DESCRIPTION OF THE TASK |
Return, word for word, every line starting at the line with "Task: Click the blurred name on 12h comment" and ending at the final line of the entries; skip the pictures.
+ + +
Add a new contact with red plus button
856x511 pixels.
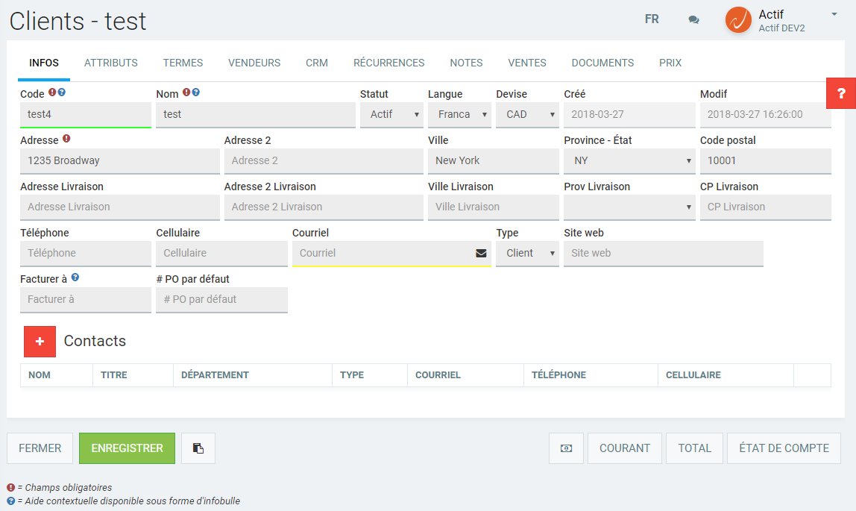coord(40,342)

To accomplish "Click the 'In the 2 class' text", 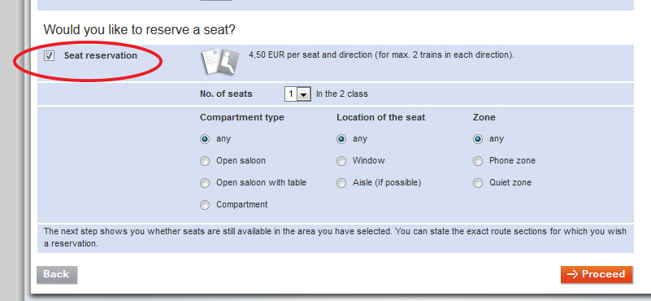I will click(x=342, y=94).
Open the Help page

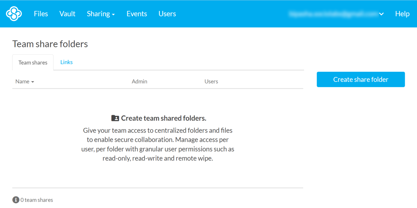[x=402, y=13]
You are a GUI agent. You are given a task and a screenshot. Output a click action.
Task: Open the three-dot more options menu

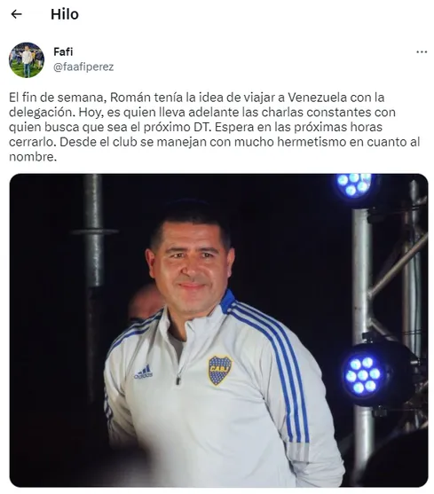[422, 52]

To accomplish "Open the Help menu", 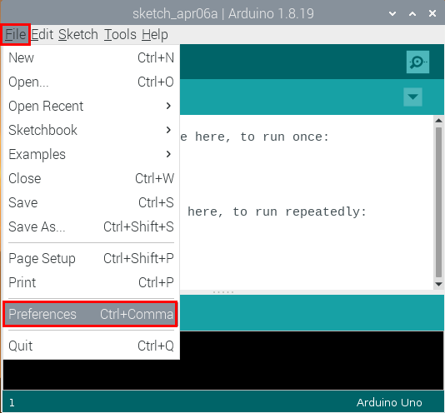I will [155, 35].
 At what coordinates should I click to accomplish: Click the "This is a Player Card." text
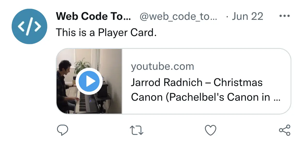click(x=106, y=32)
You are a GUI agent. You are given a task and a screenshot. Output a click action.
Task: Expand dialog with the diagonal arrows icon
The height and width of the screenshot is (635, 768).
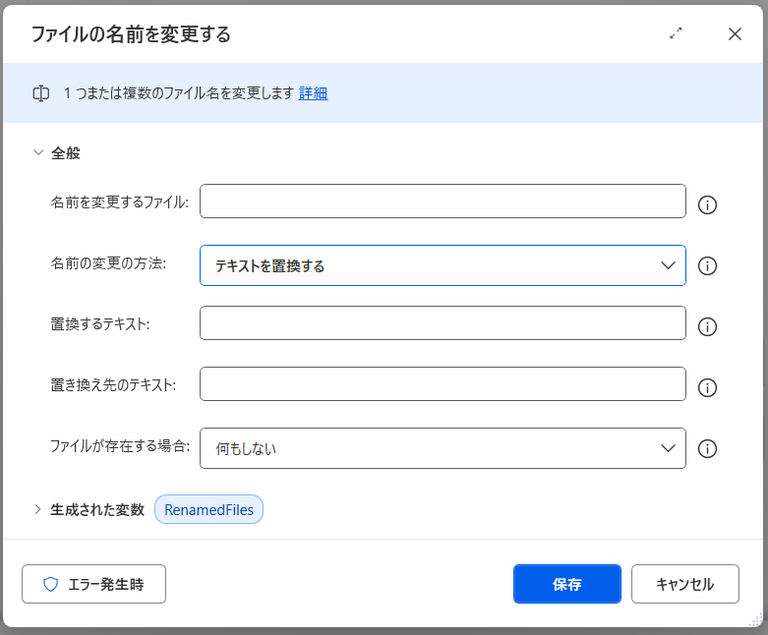[x=676, y=33]

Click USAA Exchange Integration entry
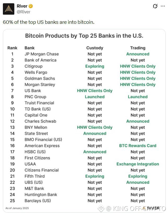[x=138, y=164]
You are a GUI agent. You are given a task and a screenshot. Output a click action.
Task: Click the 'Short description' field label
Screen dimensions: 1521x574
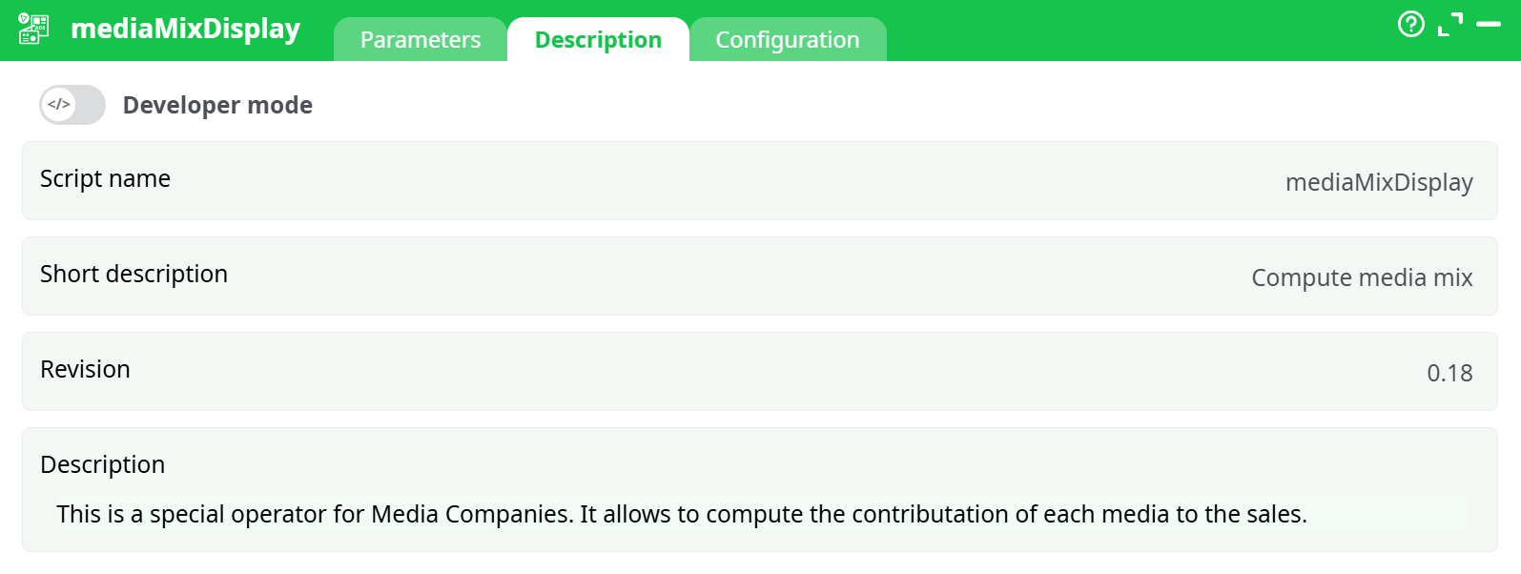click(x=134, y=274)
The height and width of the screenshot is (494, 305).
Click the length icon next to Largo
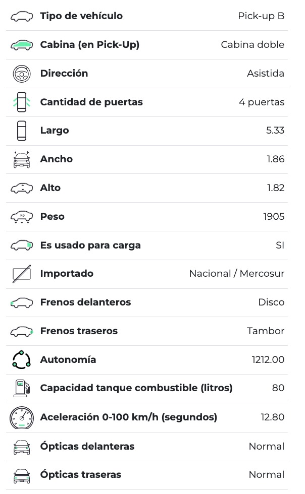(x=22, y=131)
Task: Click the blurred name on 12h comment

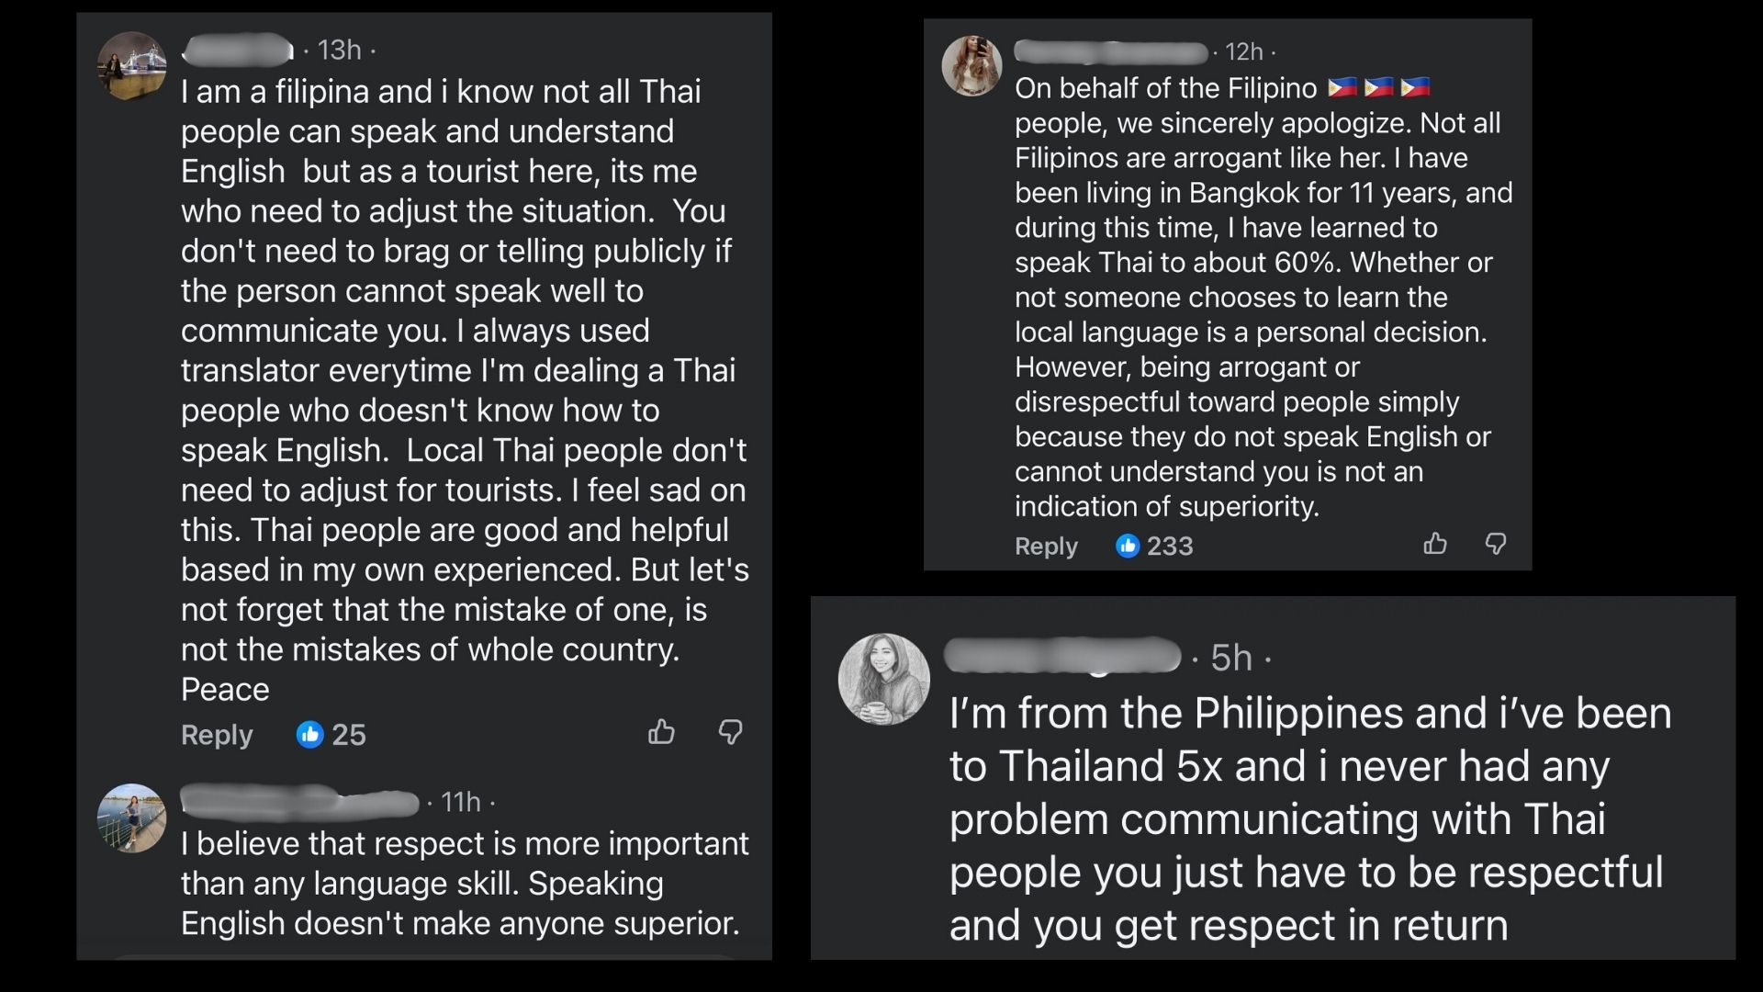Action: pyautogui.click(x=1110, y=51)
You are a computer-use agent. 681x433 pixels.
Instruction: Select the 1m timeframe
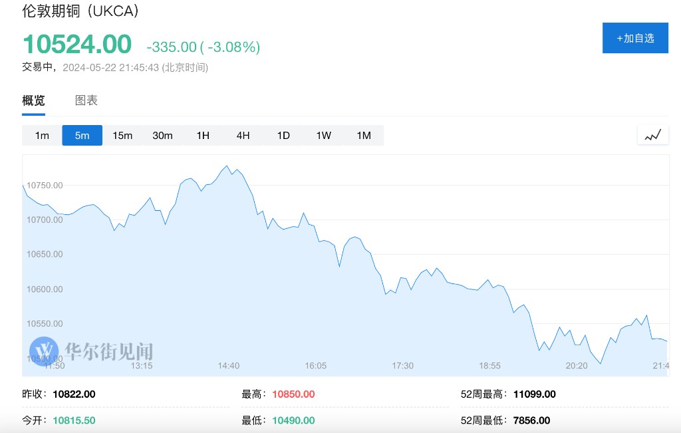pos(42,136)
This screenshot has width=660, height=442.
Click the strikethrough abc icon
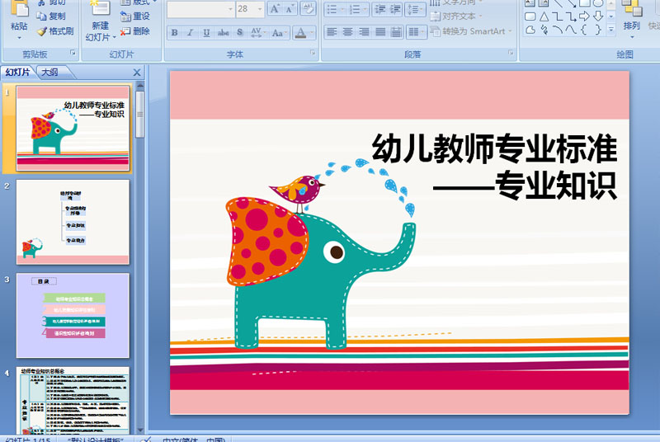click(x=223, y=32)
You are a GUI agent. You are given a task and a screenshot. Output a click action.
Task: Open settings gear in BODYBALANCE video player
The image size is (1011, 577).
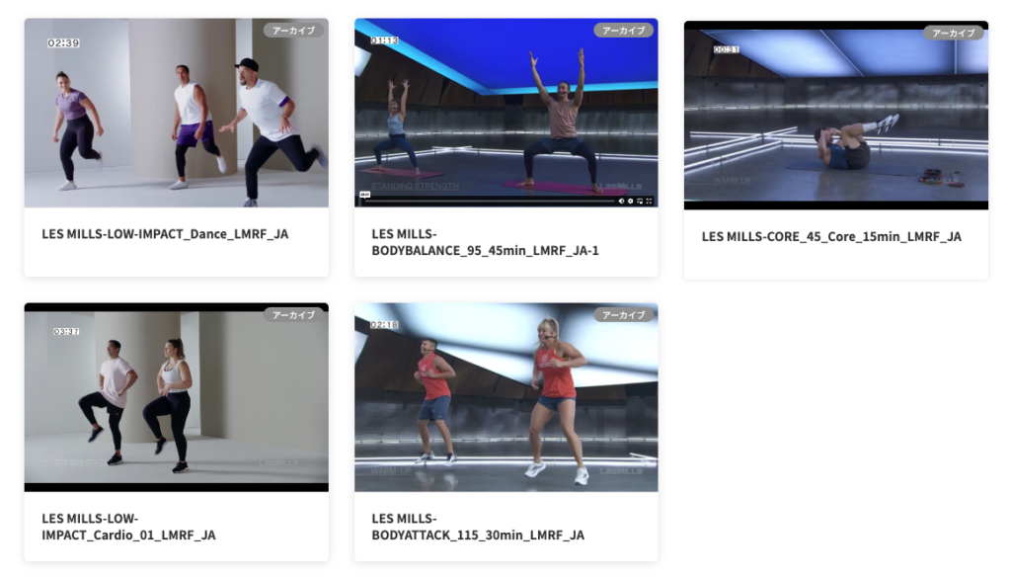coord(631,201)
+ + +
ANSWER SECTION |
Task: Click the blurred name on 12h comment

Action: pyautogui.click(x=1110, y=51)
You are a computer-use agent. 681x433 pixels.
Instruction: Select the 1m timeframe
pos(42,136)
This screenshot has width=660, height=442.
Click the strikethrough abc icon
click(x=223, y=32)
You are a GUI agent. You are given a task and a screenshot. Output a click action.
Task: Open settings gear in BODYBALANCE video player
The image size is (1011, 577).
coord(631,201)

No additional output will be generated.